I’ll have more to say tomorrow, I hope, but Ta-Nehisi Coates‘ remarks strike me as apposite:
However one feels about The Force Awakens, it is—in fact—a film. The aims of the heroes are coherent and accessible. The acting is good. (I really liked Ridley and Boyega.) And the pacing is well-managed. I’m an old man, so I thought the film was too loud. And I thought the film overplayed certain things, that it should have underplayed—the critical scene where Kylo Ren solidifies his place with the Dark Side (for now, at least) is interminable.

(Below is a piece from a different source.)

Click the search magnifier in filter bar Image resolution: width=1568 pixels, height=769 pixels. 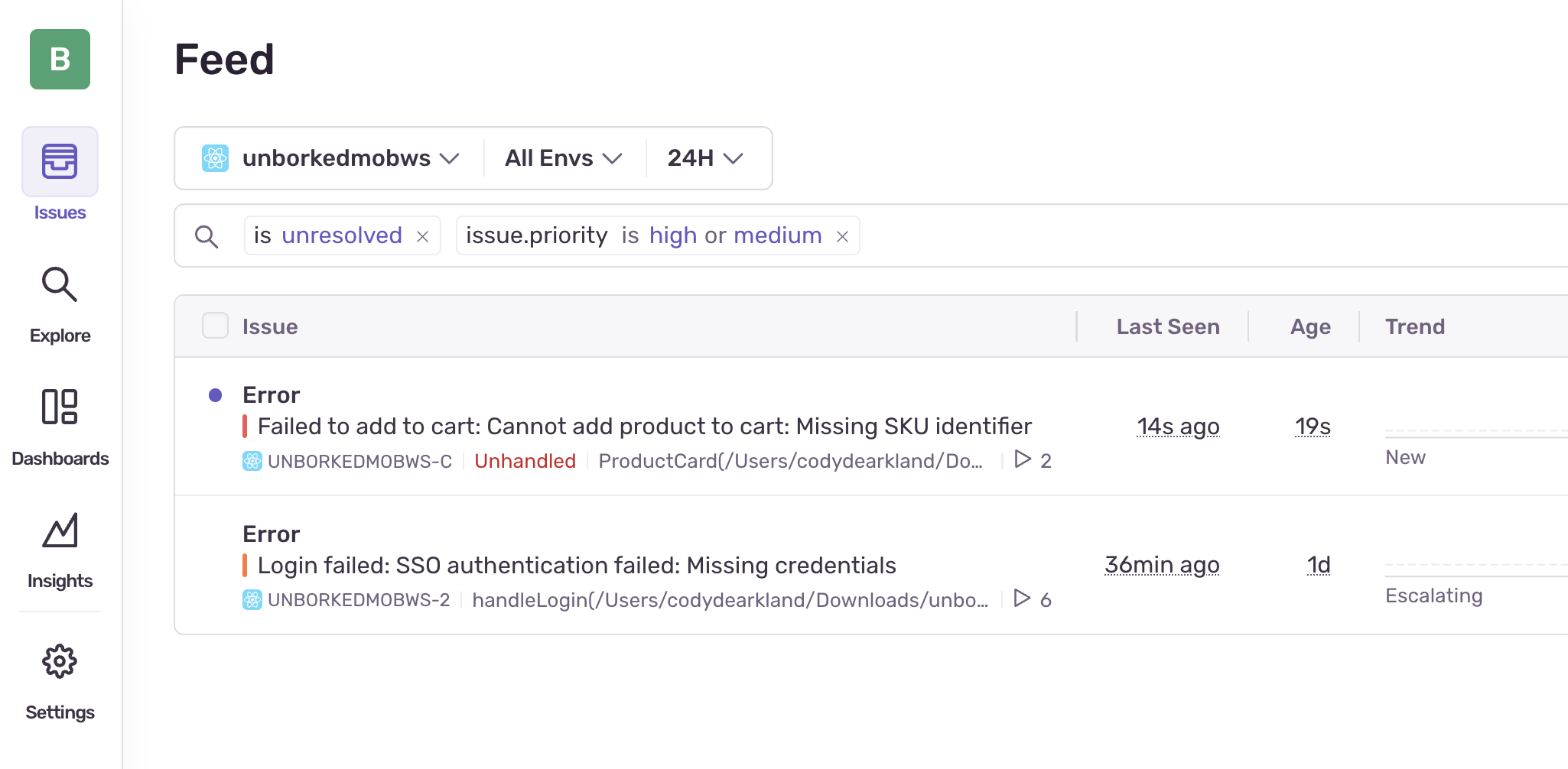pyautogui.click(x=207, y=236)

But The Force Awakens is a film—something that the last three offerings from Lucas were not. Indeed, I walked out of the movie theater amazed that I now actually thought less of the prequels, then when I walked in. Everything—save special effects—is wrong the last three iterations of Star Wars. The plotting is indecipherable. The dialogue is painful. Otherwise good actors struggle under Lucas’s direction. Also, Jar-Jar Binks. (What? Ain’t no more.) That this horribleness was strapped to an incredible hype machine only made matters worse.

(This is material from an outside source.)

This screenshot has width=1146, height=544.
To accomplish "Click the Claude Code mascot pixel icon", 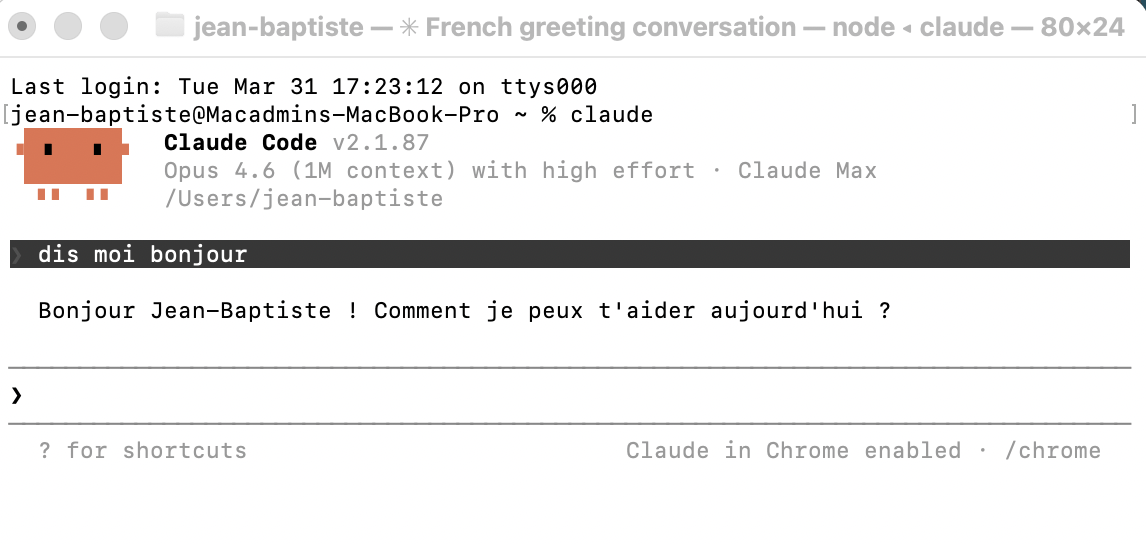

Now it’s true that Abrams didn’t invent much and that he borrowed quite a bit. But he understood what was good about the Star Wars universe, and what was not. He took that expertise and made something that critics, and fans, have been waiting on for over thirty years—a decent Star Wars film, and arguably the best Star Wars film since The Empire Strikes Back.
I liked it too.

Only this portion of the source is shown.